Schaefer, speaking at the National Restaurant Association meeting at NRA Show 2016 in Chicago, Illinois, last week, said that, from that total, only 20% of global food sales are now coming from within the US.
Of the remaining 80%, southeast Asia and China in particular make up the biggest constituent part of those sales. In the next four years, says Schaefer, the Chinese food market alone is expected to grow by more than $300 billion, “more than any other market on earth.”
Much of that growth will come from fast food-oriented operations and, while China remains primed for investment opportunities, Schaefer indicated that the Middle East, Turkey, Indonesia, Thailand and Vietnam were all worthy of attention from canny investors.
Schaefer did, however, exercise caution for Western brands and restaurant chains looking to steal a march on their competitors in Asia. He emphasised the Asian market is already especially fragmented, with a much larger emphasis on street vendors, kiosks and “rolling restaurateurs” compared to the West so the region therefore requires significant due diligence before entry.
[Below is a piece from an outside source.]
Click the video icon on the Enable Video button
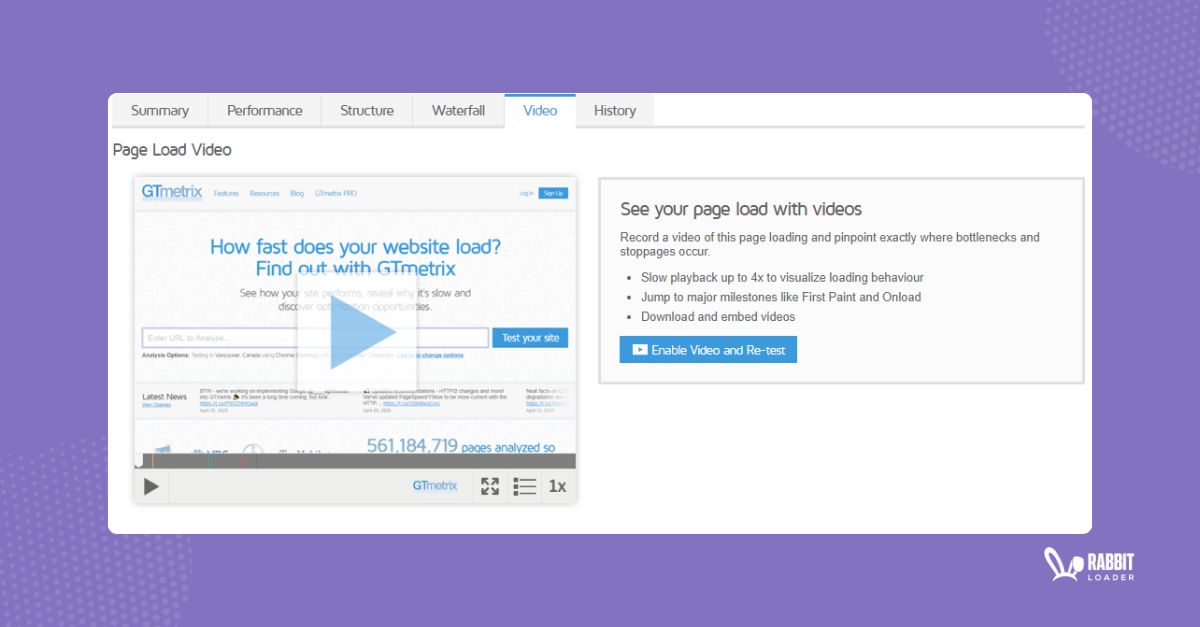tap(642, 349)
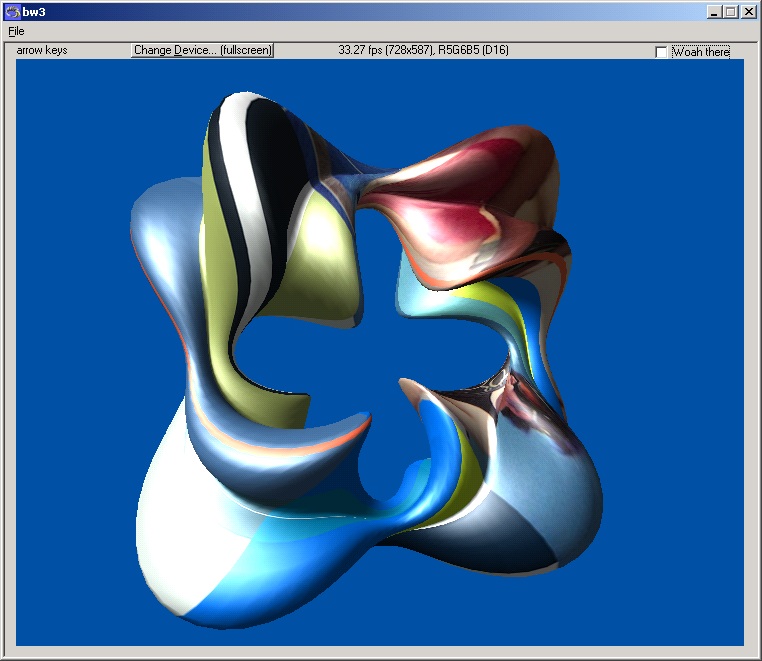
Task: Click the fps readout text in toolbar
Action: click(x=423, y=50)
It’s not only the quick service sector that is growing in Asia either. According to a recent study from China Market Research (CMR) Group, China witnessed 87% growth in casual dining between 2009 and 2013. Melody Kong from CMR Group recently told Ali Group’s Aliworld magazine that “consumers have higher demands on casual dining than a couple of years ago in terms of food quality, restaurant atmosphere and service.” She identified key players as being “mainly international chains, such as Pizza Hut, or domestic chains including Bi Feng Tang (Cantonese) and Babels’ Kitchen (Italian).”
There are, says Kong, plenty of opportunities for Western brands to capitalise on in China, “provided they offer high-quality, specialised food and top service.” That view is endorsed by David Henkes senior principle at sector analysts Technomic, who believes established chains “have to offer an experience consumers can’t get anywhere else.”